Description of the task: Every line of the material is to be given again exactly.

Information given:
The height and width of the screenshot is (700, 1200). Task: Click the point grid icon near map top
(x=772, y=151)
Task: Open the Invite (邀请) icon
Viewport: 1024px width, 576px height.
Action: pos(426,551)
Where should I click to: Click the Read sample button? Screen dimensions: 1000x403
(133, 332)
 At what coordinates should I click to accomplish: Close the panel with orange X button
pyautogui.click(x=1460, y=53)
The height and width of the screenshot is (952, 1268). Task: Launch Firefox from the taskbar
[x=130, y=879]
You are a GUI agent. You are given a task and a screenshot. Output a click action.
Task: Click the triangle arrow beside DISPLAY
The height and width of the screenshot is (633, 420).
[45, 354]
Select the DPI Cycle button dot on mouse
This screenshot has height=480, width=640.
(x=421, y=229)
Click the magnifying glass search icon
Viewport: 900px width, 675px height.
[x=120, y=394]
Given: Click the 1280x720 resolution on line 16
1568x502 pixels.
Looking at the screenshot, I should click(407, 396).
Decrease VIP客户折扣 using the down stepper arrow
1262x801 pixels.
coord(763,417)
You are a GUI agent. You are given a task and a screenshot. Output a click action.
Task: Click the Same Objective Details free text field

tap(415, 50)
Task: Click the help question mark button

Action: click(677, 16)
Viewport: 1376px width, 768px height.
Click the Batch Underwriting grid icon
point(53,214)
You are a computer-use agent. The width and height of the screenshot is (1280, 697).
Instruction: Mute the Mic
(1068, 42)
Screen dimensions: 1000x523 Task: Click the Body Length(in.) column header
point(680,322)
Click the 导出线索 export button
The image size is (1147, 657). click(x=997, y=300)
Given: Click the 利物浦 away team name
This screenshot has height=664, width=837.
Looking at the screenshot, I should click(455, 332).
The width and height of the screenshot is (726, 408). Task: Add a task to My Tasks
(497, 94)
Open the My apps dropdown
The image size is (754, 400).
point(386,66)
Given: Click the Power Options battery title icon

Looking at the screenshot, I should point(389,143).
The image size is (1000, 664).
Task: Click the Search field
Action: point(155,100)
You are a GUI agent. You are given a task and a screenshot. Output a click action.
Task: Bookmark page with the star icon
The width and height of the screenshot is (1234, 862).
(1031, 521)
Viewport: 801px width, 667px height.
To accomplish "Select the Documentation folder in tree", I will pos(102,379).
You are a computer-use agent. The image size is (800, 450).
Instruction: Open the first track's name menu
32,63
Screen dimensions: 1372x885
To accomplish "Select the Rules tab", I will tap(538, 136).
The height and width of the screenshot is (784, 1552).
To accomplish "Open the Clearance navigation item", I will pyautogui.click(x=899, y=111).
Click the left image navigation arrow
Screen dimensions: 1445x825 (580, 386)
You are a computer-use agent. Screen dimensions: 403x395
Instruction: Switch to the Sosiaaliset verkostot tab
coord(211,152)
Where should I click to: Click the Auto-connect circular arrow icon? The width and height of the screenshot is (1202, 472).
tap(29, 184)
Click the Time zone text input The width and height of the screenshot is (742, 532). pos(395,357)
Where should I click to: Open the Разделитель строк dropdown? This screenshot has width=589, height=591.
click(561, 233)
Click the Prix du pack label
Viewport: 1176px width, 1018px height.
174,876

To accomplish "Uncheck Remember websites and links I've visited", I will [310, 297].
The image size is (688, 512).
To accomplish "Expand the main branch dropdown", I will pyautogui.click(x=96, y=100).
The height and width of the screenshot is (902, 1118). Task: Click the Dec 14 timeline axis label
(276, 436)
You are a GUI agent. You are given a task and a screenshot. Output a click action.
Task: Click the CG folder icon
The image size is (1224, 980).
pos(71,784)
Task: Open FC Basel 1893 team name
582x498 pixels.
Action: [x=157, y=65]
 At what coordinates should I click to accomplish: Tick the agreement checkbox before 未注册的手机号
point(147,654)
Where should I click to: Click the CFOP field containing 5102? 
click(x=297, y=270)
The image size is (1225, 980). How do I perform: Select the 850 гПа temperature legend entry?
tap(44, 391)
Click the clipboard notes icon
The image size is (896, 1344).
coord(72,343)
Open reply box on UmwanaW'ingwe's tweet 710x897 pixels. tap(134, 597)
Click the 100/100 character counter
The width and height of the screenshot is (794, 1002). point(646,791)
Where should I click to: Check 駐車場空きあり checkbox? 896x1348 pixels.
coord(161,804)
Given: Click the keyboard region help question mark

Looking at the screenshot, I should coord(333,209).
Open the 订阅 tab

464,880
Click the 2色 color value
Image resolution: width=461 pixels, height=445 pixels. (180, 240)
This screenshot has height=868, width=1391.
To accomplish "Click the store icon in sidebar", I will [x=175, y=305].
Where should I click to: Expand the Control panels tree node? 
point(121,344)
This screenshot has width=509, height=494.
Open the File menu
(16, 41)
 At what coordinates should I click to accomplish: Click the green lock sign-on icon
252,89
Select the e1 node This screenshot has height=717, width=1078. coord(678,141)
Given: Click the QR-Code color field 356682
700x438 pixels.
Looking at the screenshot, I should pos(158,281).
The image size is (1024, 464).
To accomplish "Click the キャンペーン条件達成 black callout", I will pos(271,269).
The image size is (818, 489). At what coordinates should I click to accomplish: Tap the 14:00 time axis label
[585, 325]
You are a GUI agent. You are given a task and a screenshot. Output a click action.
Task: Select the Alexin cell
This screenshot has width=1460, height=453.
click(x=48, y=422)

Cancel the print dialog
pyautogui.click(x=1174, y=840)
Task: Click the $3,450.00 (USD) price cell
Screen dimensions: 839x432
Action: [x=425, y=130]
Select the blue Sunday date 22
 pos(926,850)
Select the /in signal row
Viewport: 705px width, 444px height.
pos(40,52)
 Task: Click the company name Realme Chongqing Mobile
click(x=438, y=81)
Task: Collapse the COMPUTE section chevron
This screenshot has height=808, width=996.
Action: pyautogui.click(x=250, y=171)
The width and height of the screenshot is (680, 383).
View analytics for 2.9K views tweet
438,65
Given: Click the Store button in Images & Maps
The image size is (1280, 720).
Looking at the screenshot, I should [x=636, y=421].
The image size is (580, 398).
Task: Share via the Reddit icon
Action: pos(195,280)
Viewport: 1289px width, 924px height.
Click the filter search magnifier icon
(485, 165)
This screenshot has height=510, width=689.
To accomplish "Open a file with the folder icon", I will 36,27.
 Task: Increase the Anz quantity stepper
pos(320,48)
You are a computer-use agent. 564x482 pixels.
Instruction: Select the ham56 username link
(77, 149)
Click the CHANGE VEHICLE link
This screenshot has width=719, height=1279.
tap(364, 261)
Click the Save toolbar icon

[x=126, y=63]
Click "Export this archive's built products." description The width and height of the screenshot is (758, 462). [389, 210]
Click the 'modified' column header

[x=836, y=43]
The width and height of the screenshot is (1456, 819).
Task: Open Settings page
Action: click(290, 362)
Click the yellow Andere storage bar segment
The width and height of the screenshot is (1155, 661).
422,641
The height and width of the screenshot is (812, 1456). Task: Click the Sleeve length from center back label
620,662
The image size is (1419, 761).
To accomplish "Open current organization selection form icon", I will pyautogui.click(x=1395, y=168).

Your response:
The height and width of the screenshot is (700, 1200). Task: Click the point grid icon near map top
(x=772, y=151)
Task: Open the Invite (邀请) icon
Viewport: 1024px width, 576px height.
Action: pos(426,551)
Where should I click to: Click the Read sample button? Screen dimensions: 1000x403
(133, 332)
 At what coordinates should I click to accomplish: Close the panel with orange X button
pyautogui.click(x=1460, y=53)
The height and width of the screenshot is (952, 1268). Task: Launch Firefox from the taskbar
[x=130, y=879]
You are a GUI agent. You are given a task and a screenshot. Output a click action.
Task: Click the triangle arrow beside DISPLAY
The height and width of the screenshot is (633, 420).
[45, 354]
Select the DPI Cycle button dot on mouse
This screenshot has height=480, width=640.
(x=421, y=229)
Click the magnifying glass search icon
Viewport: 900px width, 675px height.
[x=120, y=394]
Given: Click the 1280x720 resolution on line 16
1568x502 pixels.
Looking at the screenshot, I should click(407, 396).
Decrease VIP客户折扣 using the down stepper arrow
1262x801 pixels.
coord(763,417)
You are a GUI agent. You are given a task and a screenshot. Output a click action.
Task: Click the Same Objective Details free text field

tap(415, 50)
Task: Click the help question mark button

Action: click(677, 16)
Viewport: 1376px width, 768px height.
Click the Batch Underwriting grid icon
point(53,214)
You are a computer-use agent. The width and height of the screenshot is (1280, 697).
Instruction: Mute the Mic
(1068, 42)
Screen dimensions: 1000x523 Task: Click the Body Length(in.) column header
point(680,322)
Click the 导出线索 export button
The image size is (1147, 657). click(x=997, y=300)
Given: Click the 利物浦 away team name
This screenshot has height=664, width=837.
Looking at the screenshot, I should click(455, 332).
The width and height of the screenshot is (726, 408). Task: Add a task to My Tasks
(497, 94)
Open the My apps dropdown
The image size is (754, 400).
point(386,66)
Given: Click the Power Options battery title icon

Looking at the screenshot, I should point(389,143).
The image size is (1000, 664).
Task: Click the Search field
Action: point(155,100)
You are a GUI agent. You are given a task and a screenshot. Output a click action.
Task: Bookmark page with the star icon
The width and height of the screenshot is (1234, 862).
(1031, 521)
Viewport: 801px width, 667px height.
To accomplish "Select the Documentation folder in tree", I will pos(102,379).
You are a computer-use agent. The image size is (800, 450).
Instruction: Open the first track's name menu
32,63
Screen dimensions: 1372x885
To accomplish "Select the Rules tab", I will tap(538, 136).
The height and width of the screenshot is (784, 1552).
To accomplish "Open the Clearance navigation item", I will pyautogui.click(x=899, y=111).
Click the left image navigation arrow
Screen dimensions: 1445x825 (580, 386)
You are a computer-use agent. Screen dimensions: 403x395
Instruction: Switch to the Sosiaaliset verkostot tab
coord(211,152)
Where should I click to: Click the Auto-connect circular arrow icon? The width and height of the screenshot is (1202, 472).
tap(29, 184)
Click the Time zone text input The width and height of the screenshot is (742, 532). pos(395,357)
Where should I click to: Open the Разделитель строк dropdown? This screenshot has width=589, height=591.
click(561, 233)
Click the Prix du pack label
Viewport: 1176px width, 1018px height.
174,876

To accomplish "Uncheck Remember websites and links I've visited", I will [310, 297].
The image size is (688, 512).
To accomplish "Expand the main branch dropdown", I will pyautogui.click(x=96, y=100).
The height and width of the screenshot is (902, 1118). Task: Click the Dec 14 timeline axis label
(276, 436)
You are a GUI agent. You are given a task and a screenshot. Output a click action.
Task: Click the CG folder icon
The image size is (1224, 980).
pos(71,784)
Task: Open FC Basel 1893 team name
582x498 pixels.
Action: [x=157, y=65]
 At what coordinates should I click to accomplish: Tick the agreement checkbox before 未注册的手机号
point(147,654)
Where should I click to: Click the CFOP field containing 5102? 
click(x=297, y=270)
The image size is (1225, 980). How do I perform: Select the 850 гПа temperature legend entry?
tap(44, 391)
Click the clipboard notes icon
The image size is (896, 1344).
coord(72,343)
Open reply box on UmwanaW'ingwe's tweet 710x897 pixels. tap(134, 597)
Click the 100/100 character counter
The width and height of the screenshot is (794, 1002). point(646,791)
Where should I click to: Check 駐車場空きあり checkbox? 896x1348 pixels.
coord(161,804)
Given: Click the keyboard region help question mark

Looking at the screenshot, I should coord(333,209).
Open the 订阅 tab

464,880
Click the 2色 color value
Image resolution: width=461 pixels, height=445 pixels. (180, 240)
This screenshot has height=868, width=1391.
To accomplish "Click the store icon in sidebar", I will [x=175, y=305].
Where should I click to: Expand the Control panels tree node? 
point(121,344)
This screenshot has width=509, height=494.
Open the File menu
(16, 41)
 At what coordinates should I click to accomplish: Click the green lock sign-on icon
252,89
Select the e1 node This screenshot has height=717, width=1078. coord(678,141)
Given: Click the QR-Code color field 356682
700x438 pixels.
Looking at the screenshot, I should pos(158,281).
The image size is (1024, 464).
To accomplish "Click the キャンペーン条件達成 black callout", I will pos(271,269).
The image size is (818, 489). At what coordinates should I click to accomplish: Tap the 14:00 time axis label
[585, 325]
You are a GUI agent. You are given a task and a screenshot. Output a click action.
Task: Select the Alexin cell
This screenshot has width=1460, height=453.
click(x=48, y=422)

Cancel the print dialog
pyautogui.click(x=1174, y=840)
Task: Click the $3,450.00 (USD) price cell
Screen dimensions: 839x432
Action: [x=425, y=130]
Select the blue Sunday date 22
 pos(926,850)
Select the /in signal row
Viewport: 705px width, 444px height.
pos(40,52)
 Task: Click the company name Realme Chongqing Mobile
click(x=438, y=81)
Task: Collapse the COMPUTE section chevron
This screenshot has height=808, width=996.
Action: pyautogui.click(x=250, y=171)
The width and height of the screenshot is (680, 383).
View analytics for 2.9K views tweet
438,65
Given: Click the Store button in Images & Maps
The image size is (1280, 720).
Looking at the screenshot, I should [x=636, y=421].
The image size is (580, 398).
Task: Share via the Reddit icon
Action: pos(195,280)
Viewport: 1289px width, 924px height.
Click the filter search magnifier icon
(485, 165)
This screenshot has height=510, width=689.
To accomplish "Open a file with the folder icon", I will 36,27.
 Task: Increase the Anz quantity stepper
pos(320,48)
You are a computer-use agent. 564x482 pixels.
Instruction: Select the ham56 username link
(77, 149)
Click the CHANGE VEHICLE link
This screenshot has width=719, height=1279.
tap(364, 261)
Click the Save toolbar icon

[x=126, y=63]
Click "Export this archive's built products." description The width and height of the screenshot is (758, 462). [389, 210]
Click the 'modified' column header

[x=836, y=43]
The width and height of the screenshot is (1456, 819).
Task: Open Settings page
Action: click(290, 362)
Click the yellow Andere storage bar segment
The width and height of the screenshot is (1155, 661).
422,641
The height and width of the screenshot is (812, 1456). Task: Click the Sleeve length from center back label
620,662
The image size is (1419, 761).
To accomplish "Open current organization selection form icon", I will pyautogui.click(x=1395, y=168).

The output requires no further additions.